God - I hope I am not going to hang myself here, and I caveat the following with 'I wasn't there to hear the tone of the comments or see the body language', but I interpretted your supervisors comments in a slightly different light, as follows:
1)Choose between this and the PhD - sounds like she is aware of how much work it is going to take in this last bit and is worried that the paid work will disract you therefore don't split your time, try to focus on the PhD
2)You'll not complete the PhD - linked to the first one if you don't get most of the work out of the way before the baby arrives you will have very little time when it is here (she is right, I have been there)
3)Your husband should support you more - she has worded this VERY badly, but what I think she is worried about is that your husband is inadvertently putting you under pressure to bring in some extra money and may think you are taking on the paid work as a result of this (I agree this may come back to her personal past experiences).

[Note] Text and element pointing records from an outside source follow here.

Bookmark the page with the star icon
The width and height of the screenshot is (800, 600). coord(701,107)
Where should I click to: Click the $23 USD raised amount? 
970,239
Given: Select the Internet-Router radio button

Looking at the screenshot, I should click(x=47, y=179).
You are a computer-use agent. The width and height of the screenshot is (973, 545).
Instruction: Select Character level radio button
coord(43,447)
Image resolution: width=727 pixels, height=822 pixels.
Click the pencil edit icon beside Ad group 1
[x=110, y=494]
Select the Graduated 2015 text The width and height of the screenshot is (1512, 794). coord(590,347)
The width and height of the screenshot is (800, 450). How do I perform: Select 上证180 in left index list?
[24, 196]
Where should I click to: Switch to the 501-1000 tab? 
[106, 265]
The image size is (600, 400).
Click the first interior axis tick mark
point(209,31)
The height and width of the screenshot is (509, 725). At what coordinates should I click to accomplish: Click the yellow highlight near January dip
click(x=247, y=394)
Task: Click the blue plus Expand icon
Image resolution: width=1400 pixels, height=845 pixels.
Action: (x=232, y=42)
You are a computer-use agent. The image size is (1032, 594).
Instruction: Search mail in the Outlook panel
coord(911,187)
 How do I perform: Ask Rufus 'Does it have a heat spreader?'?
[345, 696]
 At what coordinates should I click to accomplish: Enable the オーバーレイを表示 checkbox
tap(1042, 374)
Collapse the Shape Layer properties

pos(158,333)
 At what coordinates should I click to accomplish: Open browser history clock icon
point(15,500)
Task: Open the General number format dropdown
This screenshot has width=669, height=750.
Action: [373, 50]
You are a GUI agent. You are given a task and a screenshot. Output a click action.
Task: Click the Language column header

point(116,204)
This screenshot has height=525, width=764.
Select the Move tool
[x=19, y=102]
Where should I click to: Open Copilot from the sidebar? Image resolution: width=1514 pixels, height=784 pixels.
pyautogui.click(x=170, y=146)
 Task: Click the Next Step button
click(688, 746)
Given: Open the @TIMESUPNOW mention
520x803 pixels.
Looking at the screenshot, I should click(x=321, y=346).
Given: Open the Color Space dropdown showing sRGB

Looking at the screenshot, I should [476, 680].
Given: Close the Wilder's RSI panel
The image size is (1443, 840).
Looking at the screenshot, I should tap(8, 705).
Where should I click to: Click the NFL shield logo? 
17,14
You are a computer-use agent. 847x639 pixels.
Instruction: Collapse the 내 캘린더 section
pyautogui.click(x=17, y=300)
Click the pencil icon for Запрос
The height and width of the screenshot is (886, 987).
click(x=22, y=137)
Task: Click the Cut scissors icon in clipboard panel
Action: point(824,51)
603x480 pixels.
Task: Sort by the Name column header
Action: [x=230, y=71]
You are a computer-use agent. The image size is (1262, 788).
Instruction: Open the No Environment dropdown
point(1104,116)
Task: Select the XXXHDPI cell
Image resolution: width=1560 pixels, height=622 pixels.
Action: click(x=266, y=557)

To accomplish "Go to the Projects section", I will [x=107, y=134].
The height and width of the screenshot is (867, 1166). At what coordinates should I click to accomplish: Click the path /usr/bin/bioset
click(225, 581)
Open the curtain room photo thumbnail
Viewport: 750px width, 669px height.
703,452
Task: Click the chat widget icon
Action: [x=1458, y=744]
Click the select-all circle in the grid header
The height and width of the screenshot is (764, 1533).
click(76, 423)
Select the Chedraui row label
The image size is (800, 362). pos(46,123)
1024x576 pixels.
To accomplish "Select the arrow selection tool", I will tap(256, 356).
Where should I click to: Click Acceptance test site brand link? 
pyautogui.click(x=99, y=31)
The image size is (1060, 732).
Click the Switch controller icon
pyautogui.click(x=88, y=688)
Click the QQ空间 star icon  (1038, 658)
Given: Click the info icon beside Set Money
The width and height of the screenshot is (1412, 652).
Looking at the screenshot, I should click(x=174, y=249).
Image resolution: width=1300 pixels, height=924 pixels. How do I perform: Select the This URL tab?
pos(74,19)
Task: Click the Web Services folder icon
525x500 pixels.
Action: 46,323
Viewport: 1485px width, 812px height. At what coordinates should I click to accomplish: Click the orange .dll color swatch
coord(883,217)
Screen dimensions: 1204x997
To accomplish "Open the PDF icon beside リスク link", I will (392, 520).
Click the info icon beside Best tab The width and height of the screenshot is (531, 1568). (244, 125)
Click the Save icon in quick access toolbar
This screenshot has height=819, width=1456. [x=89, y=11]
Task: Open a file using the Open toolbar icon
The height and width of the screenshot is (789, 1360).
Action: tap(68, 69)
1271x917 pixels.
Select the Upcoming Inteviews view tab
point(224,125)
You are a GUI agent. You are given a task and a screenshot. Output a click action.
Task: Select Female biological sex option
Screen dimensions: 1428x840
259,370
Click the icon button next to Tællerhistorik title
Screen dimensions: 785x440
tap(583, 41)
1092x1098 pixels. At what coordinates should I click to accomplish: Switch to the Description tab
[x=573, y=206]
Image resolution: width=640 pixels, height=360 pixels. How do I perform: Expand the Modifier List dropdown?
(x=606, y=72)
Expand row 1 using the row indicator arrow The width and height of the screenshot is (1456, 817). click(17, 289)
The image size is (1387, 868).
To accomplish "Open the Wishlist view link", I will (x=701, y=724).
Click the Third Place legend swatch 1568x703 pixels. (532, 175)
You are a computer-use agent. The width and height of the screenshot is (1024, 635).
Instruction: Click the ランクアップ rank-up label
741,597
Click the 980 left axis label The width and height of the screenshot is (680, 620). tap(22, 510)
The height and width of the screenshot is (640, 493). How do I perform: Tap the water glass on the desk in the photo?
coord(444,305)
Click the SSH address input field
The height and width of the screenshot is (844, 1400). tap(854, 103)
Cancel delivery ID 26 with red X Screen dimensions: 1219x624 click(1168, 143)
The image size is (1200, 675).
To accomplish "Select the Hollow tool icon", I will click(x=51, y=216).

I am a 3rd yr PhD Mum of two (4yrs and 2yrs) and perhaps I have a slightly different perspective on this as I know how much work the baby will take and how shattered you will be. I think she has put it badly but is trying to say - go all out on your PhD now to get as much done as you can before baby is here. Things are financially tight for us, but I just cannot take on any additional paid work at the mo (despite being offered some well paid consultancy) because I know the end of the PhD will just keep moving to the right. And I want to get it out of the way.